The federal judge overseeing Puerto Rico's complex bankruptcy case ruled Thursday against a group of bondholders seeking pension assets and a share of future revenue.
U.S. District Judge Laura Taylor Swain in San Juan ruled in favor of the Employees Retirement System of the Government of Puerto Rico and the federal oversight board, dismissing arguments by ERS bondholders that they were entitled to some assets that existed when they bought the bonds as well as future pension contributions, which are now coming from general revenues.
Ms. Swain said in her ruling that Congress expressly incorporated bankruptcy tools, including the ability to limit liens, in the Puerto Rico Oversight, Management and Economic Stability Act, and the court "cannot subvert the clear intent of Congress."
On June 12, the Financial Oversight and Management Board for Puerto Rico and the group representing pension plan participants reached an agreement to protect retiree benefits as the commonwealth goes through bankruptcy proceedings.
The group, the Official Committee of Retired Employees of the Government of Puerto Rico, whose Spanish acronym is COR, was appointed by the U.S. trustee to represent more than 167,000 government retirees from the Employees Retirement System of the Government of Puerto Rico, the Teachers Retirement System and the Judiciary Retirement System.
"This is a very important and appropriate ruling from the court," COR counsel Robert Gordon, a partner with Jenner & Block LLP, said in an email. "Judge Swain correctly ruled that the security interests of holders of ERS bonds do not extend to employer contributions that ERS may have received" (after ERS filed its bankruptcy case).
Mr.
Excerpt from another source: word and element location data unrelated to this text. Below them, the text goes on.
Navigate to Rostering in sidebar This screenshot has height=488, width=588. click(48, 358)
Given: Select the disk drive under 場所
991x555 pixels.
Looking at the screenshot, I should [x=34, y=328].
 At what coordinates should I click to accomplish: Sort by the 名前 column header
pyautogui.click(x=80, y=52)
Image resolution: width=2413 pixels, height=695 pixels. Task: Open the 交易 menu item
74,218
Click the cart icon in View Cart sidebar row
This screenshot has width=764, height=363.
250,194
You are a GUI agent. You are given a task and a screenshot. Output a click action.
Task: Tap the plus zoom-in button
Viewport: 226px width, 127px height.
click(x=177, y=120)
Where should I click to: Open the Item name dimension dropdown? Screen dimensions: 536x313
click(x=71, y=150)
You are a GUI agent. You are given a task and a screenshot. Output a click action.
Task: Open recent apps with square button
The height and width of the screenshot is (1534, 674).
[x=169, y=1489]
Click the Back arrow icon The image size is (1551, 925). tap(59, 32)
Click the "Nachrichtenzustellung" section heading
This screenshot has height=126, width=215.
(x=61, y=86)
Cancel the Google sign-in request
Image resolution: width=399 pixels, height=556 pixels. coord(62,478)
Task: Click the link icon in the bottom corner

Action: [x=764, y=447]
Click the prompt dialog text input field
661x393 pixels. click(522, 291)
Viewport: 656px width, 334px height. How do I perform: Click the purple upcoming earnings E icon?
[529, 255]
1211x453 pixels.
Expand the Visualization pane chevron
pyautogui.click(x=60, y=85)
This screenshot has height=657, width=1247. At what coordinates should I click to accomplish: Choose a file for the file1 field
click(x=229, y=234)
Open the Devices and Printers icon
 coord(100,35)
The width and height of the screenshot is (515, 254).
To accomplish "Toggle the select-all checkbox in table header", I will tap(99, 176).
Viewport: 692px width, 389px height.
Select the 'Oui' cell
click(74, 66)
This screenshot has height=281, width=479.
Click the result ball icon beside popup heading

Gordon added that, given recent agreements reached with the oversight board, including the one with COR, "it appears that momentum is developing toward a plan of adjustment for Puerto Rico."
A plan of adjustment is the next big step in Puerto Rico's restructuring of $55 billion in pension liabilities and more than $70 billion in bondholder debt. Once the oversight board proposes a plan of adjustment, the various creditor classes with claims will vote for or against it before it can be finalized by the court.
The oversight board announced June 16 that it reached an agreement with bondholders to restructure $35 billion in debt, reducing the amount of outstanding bonds by more than 60%, to less than $12 billion, and cutting the commonwealth's debt service, including principal and interest, to $21 billion from $43 billion.
The oversight board is also suing ERS bondholders, seeking to invalidate more than $3 billion of ERS bonds and to recover principal and interest payments of nearly $400 million made to ERS bondholders.